Diagnostic Value of Lingual Tonsillectomy in Unknown Primary Head and Neck Carcinoma Identification After a Negative Clinical Workup and Positron Emission Tomography-Computed Tomography

Chad K. Sudoko, Dartmouth College
Benoit J. Gosselin, Dartmouth College
Joseph A. Paydarfar, Dartmouth College

Open access publishing fee supported by the Dartmouth Open Access Publishing fund.


OBJECTIVE: Diagnostic rates of unknown primary head and neck carcinoma (UPHNC) using lingual tonsillectomy (LT) are highly variable. This study sought to determine the diagnostic value of LT in UPHNC identification using strict inclusion criteria and definitions to produce a more accurate estimate of diagnosis rate. METHODS: In this retrospective chart review, records of patients who underwent LT for UPHNC were reviewed.
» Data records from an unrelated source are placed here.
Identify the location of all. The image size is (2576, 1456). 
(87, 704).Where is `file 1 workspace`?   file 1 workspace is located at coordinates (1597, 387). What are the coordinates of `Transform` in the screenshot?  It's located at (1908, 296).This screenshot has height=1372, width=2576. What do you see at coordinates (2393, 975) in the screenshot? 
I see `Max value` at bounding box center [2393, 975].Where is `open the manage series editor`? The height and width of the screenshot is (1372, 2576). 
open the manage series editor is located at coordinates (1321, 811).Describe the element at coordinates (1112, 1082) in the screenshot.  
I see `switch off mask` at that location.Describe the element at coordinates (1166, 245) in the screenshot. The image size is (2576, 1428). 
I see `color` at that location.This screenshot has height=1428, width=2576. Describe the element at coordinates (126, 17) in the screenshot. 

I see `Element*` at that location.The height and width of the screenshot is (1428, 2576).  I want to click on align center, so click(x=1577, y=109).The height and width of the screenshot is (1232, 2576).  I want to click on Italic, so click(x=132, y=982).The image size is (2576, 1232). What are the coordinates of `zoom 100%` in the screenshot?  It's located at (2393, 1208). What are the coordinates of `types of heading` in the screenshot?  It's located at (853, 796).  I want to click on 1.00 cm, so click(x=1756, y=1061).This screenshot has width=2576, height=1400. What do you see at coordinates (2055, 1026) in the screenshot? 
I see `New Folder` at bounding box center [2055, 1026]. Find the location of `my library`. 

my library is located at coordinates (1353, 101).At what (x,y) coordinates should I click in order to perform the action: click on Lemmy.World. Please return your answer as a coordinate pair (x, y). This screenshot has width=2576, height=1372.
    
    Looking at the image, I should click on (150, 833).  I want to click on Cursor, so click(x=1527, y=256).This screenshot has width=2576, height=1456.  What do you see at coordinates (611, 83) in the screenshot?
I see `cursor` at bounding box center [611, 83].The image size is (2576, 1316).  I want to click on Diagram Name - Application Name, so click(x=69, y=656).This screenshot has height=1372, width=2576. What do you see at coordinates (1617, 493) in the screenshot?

Inclusion criteria included absence of suspicious findings on physical exam and positron emission tomography-computed tomography as well as negative biopsies after panendoscopy and palatine tonsillectomy. Following inclusion criteria, 16 patients were reviewed. A systematic literature review on LT for the workup of CUP was also performed. RESULTS: LT was performed using transoral robotic surgery (TORS), transoral laser microsurgery (TLM), or transoral microsurgery with cautery (TMC). Following LT, primary tumor was identified in 4 patients out of 16. Detection rate by technique was 1/6, 2/7, and 1/3 for TORS, TLM, and TMC respectively. Postoperative bleeding occurred in three patients (19%); however, this was not related to the LT. Following literature review, 12 studies were identified; however, only 3 had enough data to compare against. All three studies had a cohort with suspicious findings on clinical exam. A total of 34 patients had a negative workup, with no suspicious findings on clinical exam and subsequently received an LT. CONCLUSION: This study suggests that LT should be considered initially in the diagnostic algorithm for UPHNC. This study can increase the patient size in this cohort by approximately 47%.